En ese lapso, en los pasillos del hospital y fuera de el, escuché tantas cosas.  Unas muy buenas, otras muy malas. El ginecólogo que me atendió el embarazo por ejemplo, me llegó a decir que tenía que ser fuerte, que mi hija no se salvaría.  Que si quería él me refería con un psicólogo y que en unos meses podría volver a intentar quedar embarazada. Como este comentario recibí varios más, pero los ignoré y me concentré en todo lo positivo que nos rodeaba porque mientras muchos se rinden y cierran puertas, otros abren su corazón y te transmiten lo que sea que necesites para seguir batallando.
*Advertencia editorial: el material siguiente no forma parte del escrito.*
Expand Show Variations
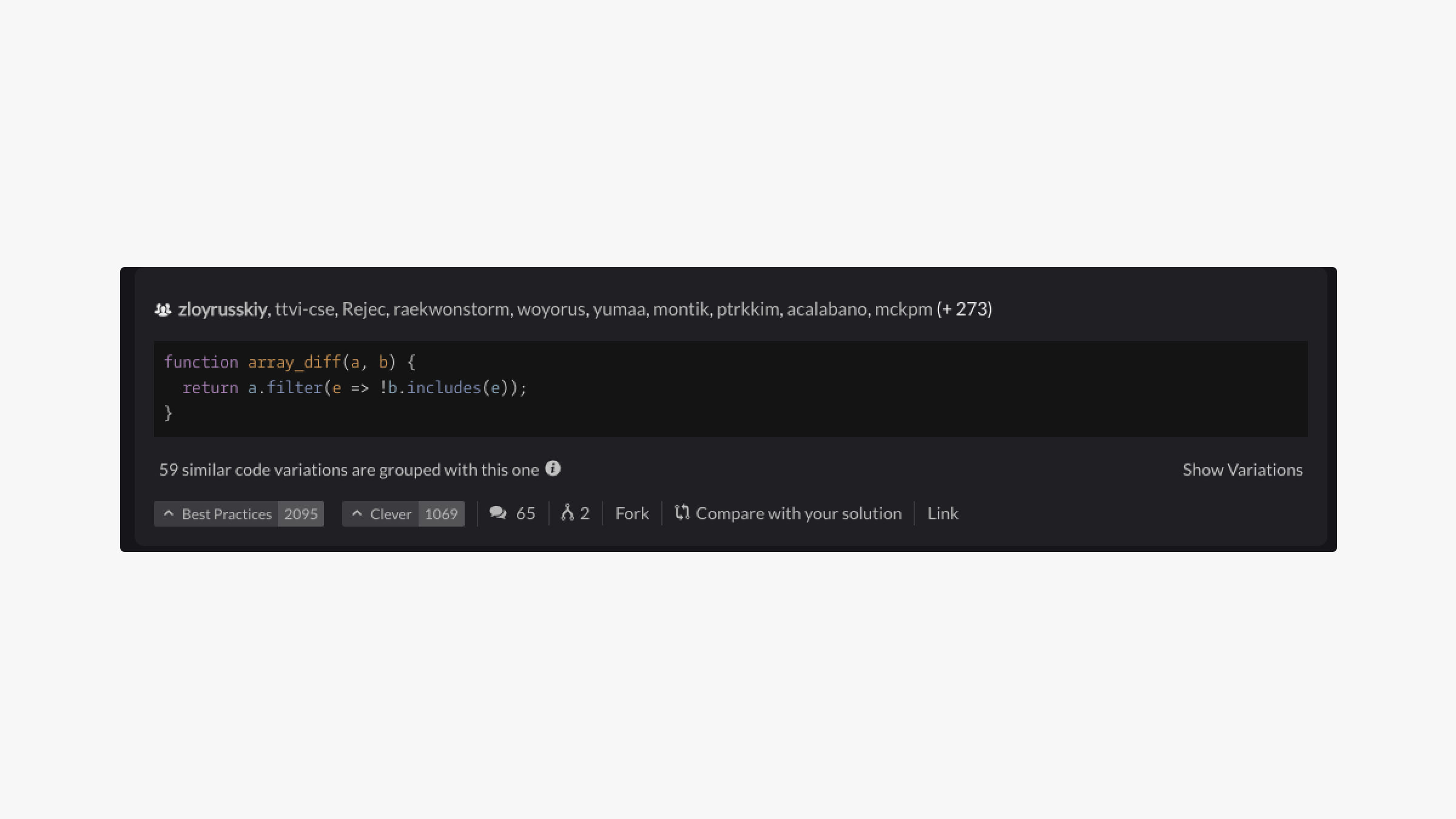 (x=1242, y=470)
Toda mi vida giró entorno a las 2 horas de visita que se nos permitía y al reporte de los médicos intensivistas.

La vida con fe

Si estás en una situación similar con un ser querido te transmito fuerza para que no desmayes, para que no cuestiones, para que esperes confiada. Conversa con quienes aguardan en las mismas salas de espera que tú porque sabrán comprenderse y animarse. También porque caerás en cuenta que tu situación podría ser peor, pero no lo es. Yo por ejemplo agradecía la prueba y cada esfuerzo que tuve que hacer aquellos días en el hospital porque hacer todo eso significaba que tenía una hija que aunque con complicaciones, estaba viva.

La vida en cuidados intensivos neonatal es el limbo, pero se puede superar con la ayuda de todos los involucrados y, en muchas ocasiones, de un milagro. Ya han pasado casi dos años de este capítulo y justo ahora ando planeando la fiestecita de cumple de mi princesa. Está sana y fuerte, es un milagro, es un amor.

«Pues a sus ángeles mandará acerca de ti, que te guarden en todos tus caminos.»